**Supplied material**
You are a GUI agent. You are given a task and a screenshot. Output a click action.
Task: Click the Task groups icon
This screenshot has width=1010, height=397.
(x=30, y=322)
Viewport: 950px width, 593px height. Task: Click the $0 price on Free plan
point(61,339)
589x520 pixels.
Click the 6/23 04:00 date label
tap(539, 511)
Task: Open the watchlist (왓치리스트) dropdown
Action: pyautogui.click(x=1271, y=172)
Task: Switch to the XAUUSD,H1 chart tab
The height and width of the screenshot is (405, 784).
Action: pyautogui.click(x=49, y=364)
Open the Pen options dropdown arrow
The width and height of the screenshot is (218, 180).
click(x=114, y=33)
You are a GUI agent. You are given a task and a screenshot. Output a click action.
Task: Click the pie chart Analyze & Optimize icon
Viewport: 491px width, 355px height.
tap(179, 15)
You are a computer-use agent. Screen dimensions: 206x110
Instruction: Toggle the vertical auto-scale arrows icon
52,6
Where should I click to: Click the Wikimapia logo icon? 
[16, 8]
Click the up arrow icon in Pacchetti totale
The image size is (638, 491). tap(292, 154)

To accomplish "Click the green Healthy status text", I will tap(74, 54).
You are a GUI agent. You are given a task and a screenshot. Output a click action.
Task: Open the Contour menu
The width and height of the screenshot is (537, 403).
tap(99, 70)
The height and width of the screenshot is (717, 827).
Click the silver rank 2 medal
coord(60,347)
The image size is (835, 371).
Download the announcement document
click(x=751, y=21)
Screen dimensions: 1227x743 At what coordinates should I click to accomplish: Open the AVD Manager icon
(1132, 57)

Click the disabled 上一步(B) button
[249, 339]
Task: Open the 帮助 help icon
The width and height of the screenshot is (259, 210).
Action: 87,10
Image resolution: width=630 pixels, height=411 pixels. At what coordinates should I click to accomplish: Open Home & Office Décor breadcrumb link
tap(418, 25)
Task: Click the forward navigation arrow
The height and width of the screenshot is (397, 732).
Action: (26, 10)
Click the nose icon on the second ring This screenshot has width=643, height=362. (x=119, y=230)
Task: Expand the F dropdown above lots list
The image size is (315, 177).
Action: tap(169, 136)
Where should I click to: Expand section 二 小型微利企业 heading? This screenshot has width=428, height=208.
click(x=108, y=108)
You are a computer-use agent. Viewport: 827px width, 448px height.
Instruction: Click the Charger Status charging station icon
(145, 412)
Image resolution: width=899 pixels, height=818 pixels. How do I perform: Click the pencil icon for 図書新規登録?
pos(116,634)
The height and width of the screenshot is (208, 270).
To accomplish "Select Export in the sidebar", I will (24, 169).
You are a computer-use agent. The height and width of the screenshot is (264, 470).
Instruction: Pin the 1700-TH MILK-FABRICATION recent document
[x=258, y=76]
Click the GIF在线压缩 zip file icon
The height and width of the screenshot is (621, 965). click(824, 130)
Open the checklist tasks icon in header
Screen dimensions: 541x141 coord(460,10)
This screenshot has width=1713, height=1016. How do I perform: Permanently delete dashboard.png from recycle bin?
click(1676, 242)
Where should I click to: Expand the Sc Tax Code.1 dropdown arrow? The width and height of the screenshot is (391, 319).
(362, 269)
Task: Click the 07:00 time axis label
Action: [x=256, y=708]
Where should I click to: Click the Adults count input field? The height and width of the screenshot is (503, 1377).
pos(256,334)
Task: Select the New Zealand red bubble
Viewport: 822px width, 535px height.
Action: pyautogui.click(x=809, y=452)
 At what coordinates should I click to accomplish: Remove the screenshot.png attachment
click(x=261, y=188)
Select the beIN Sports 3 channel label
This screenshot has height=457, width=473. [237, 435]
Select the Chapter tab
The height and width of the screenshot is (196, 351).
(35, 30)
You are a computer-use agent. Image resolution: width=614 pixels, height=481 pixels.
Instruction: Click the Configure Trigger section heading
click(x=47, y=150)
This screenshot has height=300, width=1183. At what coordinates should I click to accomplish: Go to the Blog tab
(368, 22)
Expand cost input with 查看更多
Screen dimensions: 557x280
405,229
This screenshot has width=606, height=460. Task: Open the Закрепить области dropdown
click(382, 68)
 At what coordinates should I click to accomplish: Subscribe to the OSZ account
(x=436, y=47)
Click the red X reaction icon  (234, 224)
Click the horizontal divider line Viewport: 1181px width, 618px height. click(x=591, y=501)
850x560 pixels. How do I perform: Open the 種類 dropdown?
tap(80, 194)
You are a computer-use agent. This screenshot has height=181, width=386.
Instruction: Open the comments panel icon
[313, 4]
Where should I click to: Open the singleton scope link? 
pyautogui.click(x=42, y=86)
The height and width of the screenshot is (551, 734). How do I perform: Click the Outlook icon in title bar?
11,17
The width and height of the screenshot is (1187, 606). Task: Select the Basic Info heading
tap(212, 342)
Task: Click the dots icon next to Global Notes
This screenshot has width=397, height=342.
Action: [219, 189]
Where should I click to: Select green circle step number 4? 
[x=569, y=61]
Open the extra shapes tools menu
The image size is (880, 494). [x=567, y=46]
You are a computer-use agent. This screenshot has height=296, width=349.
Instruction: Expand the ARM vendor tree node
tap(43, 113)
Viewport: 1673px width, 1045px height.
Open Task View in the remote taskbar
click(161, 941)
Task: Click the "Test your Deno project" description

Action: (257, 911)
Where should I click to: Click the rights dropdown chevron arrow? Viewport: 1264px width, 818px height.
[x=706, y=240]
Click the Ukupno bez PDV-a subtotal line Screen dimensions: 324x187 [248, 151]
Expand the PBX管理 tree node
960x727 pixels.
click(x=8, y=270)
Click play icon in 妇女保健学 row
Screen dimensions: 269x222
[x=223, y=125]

**Assignment**
Copy the material above verbatim.

**Answer to this exercise**
You are a GUI agent. You are given a task and a screenshot. Output a click action.
Task: Click the Task groups icon
This screenshot has width=1010, height=397.
(x=30, y=322)
Viewport: 950px width, 593px height. Task: Click the $0 price on Free plan
point(61,339)
589x520 pixels.
Click the 6/23 04:00 date label
tap(539, 511)
Task: Open the watchlist (왓치리스트) dropdown
Action: pyautogui.click(x=1271, y=172)
Task: Switch to the XAUUSD,H1 chart tab
The height and width of the screenshot is (405, 784).
Action: pyautogui.click(x=49, y=364)
Open the Pen options dropdown arrow
The width and height of the screenshot is (218, 180).
click(x=114, y=33)
You are a GUI agent. You are given a task and a screenshot. Output a click action.
Task: Click the pie chart Analyze & Optimize icon
Viewport: 491px width, 355px height.
tap(179, 15)
You are a computer-use agent. Screen dimensions: 206x110
Instruction: Toggle the vertical auto-scale arrows icon
52,6
Where should I click to: Click the Wikimapia logo icon? 
[16, 8]
Click the up arrow icon in Pacchetti totale
The image size is (638, 491). tap(292, 154)

To accomplish "Click the green Healthy status text", I will tap(74, 54).
You are a GUI agent. You are given a task and a screenshot. Output a click action.
Task: Open the Contour menu
The width and height of the screenshot is (537, 403).
tap(99, 70)
The height and width of the screenshot is (717, 827).
Click the silver rank 2 medal
coord(60,347)
The image size is (835, 371).
Download the announcement document
click(x=751, y=21)
Screen dimensions: 1227x743 At what coordinates should I click to accomplish: Open the AVD Manager icon
(1132, 57)

Click the disabled 上一步(B) button
[249, 339]
Task: Open the 帮助 help icon
The width and height of the screenshot is (259, 210).
Action: 87,10
Image resolution: width=630 pixels, height=411 pixels. At what coordinates should I click to accomplish: Open Home & Office Décor breadcrumb link
tap(418, 25)
Task: Click the forward navigation arrow
The height and width of the screenshot is (397, 732).
Action: (26, 10)
Click the nose icon on the second ring This screenshot has width=643, height=362. (x=119, y=230)
Task: Expand the F dropdown above lots list
The image size is (315, 177).
Action: tap(169, 136)
Where should I click to: Expand section 二 小型微利企业 heading? This screenshot has width=428, height=208.
click(x=108, y=108)
You are a computer-use agent. Viewport: 827px width, 448px height.
Instruction: Click the Charger Status charging station icon
(145, 412)
Image resolution: width=899 pixels, height=818 pixels. How do I perform: Click the pencil icon for 図書新規登録?
pos(116,634)
The height and width of the screenshot is (208, 270).
To accomplish "Select Export in the sidebar", I will (24, 169).
You are a computer-use agent. The height and width of the screenshot is (264, 470).
Instruction: Pin the 1700-TH MILK-FABRICATION recent document
[x=258, y=76]
Click the GIF在线压缩 zip file icon
The height and width of the screenshot is (621, 965). click(824, 130)
Open the checklist tasks icon in header
Screen dimensions: 541x141 coord(460,10)
This screenshot has width=1713, height=1016. How do I perform: Permanently delete dashboard.png from recycle bin?
click(1676, 242)
Where should I click to: Expand the Sc Tax Code.1 dropdown arrow? The width and height of the screenshot is (391, 319).
(362, 269)
Task: Click the 07:00 time axis label
Action: [x=256, y=708]
Where should I click to: Click the Adults count input field? The height and width of the screenshot is (503, 1377).
pos(256,334)
Task: Select the New Zealand red bubble
Viewport: 822px width, 535px height.
Action: pyautogui.click(x=809, y=452)
 At what coordinates should I click to accomplish: Remove the screenshot.png attachment
click(x=261, y=188)
Select the beIN Sports 3 channel label
This screenshot has height=457, width=473. [237, 435]
Select the Chapter tab
The height and width of the screenshot is (196, 351).
(35, 30)
You are a computer-use agent. Image resolution: width=614 pixels, height=481 pixels.
Instruction: Click the Configure Trigger section heading
click(x=47, y=150)
This screenshot has height=300, width=1183. At what coordinates should I click to accomplish: Go to the Blog tab
(368, 22)
Expand cost input with 查看更多
Screen dimensions: 557x280
405,229
This screenshot has width=606, height=460. Task: Open the Закрепить области dropdown
click(382, 68)
 At what coordinates should I click to accomplish: Subscribe to the OSZ account
(x=436, y=47)
Click the red X reaction icon  (234, 224)
Click the horizontal divider line Viewport: 1181px width, 618px height. click(x=591, y=501)
850x560 pixels. How do I perform: Open the 種類 dropdown?
tap(80, 194)
You are a computer-use agent. This screenshot has height=181, width=386.
Instruction: Open the comments panel icon
[313, 4]
Where should I click to: Open the singleton scope link? 
pyautogui.click(x=42, y=86)
The height and width of the screenshot is (551, 734). How do I perform: Click the Outlook icon in title bar?
11,17
The width and height of the screenshot is (1187, 606). Task: Select the Basic Info heading
tap(212, 342)
Task: Click the dots icon next to Global Notes
This screenshot has width=397, height=342.
Action: [219, 189]
Where should I click to: Select green circle step number 4? 
[x=569, y=61]
Open the extra shapes tools menu
The image size is (880, 494). [x=567, y=46]
You are a computer-use agent. This screenshot has height=296, width=349.
Instruction: Expand the ARM vendor tree node
tap(43, 113)
Viewport: 1673px width, 1045px height.
Open Task View in the remote taskbar
click(161, 941)
Task: Click the "Test your Deno project" description

Action: (257, 911)
Where should I click to: Click the rights dropdown chevron arrow? Viewport: 1264px width, 818px height.
[x=706, y=240]
Click the Ukupno bez PDV-a subtotal line Screen dimensions: 324x187 [248, 151]
Expand the PBX管理 tree node
960x727 pixels.
click(x=8, y=270)
Click play icon in 妇女保健学 row
Screen dimensions: 269x222
[x=223, y=125]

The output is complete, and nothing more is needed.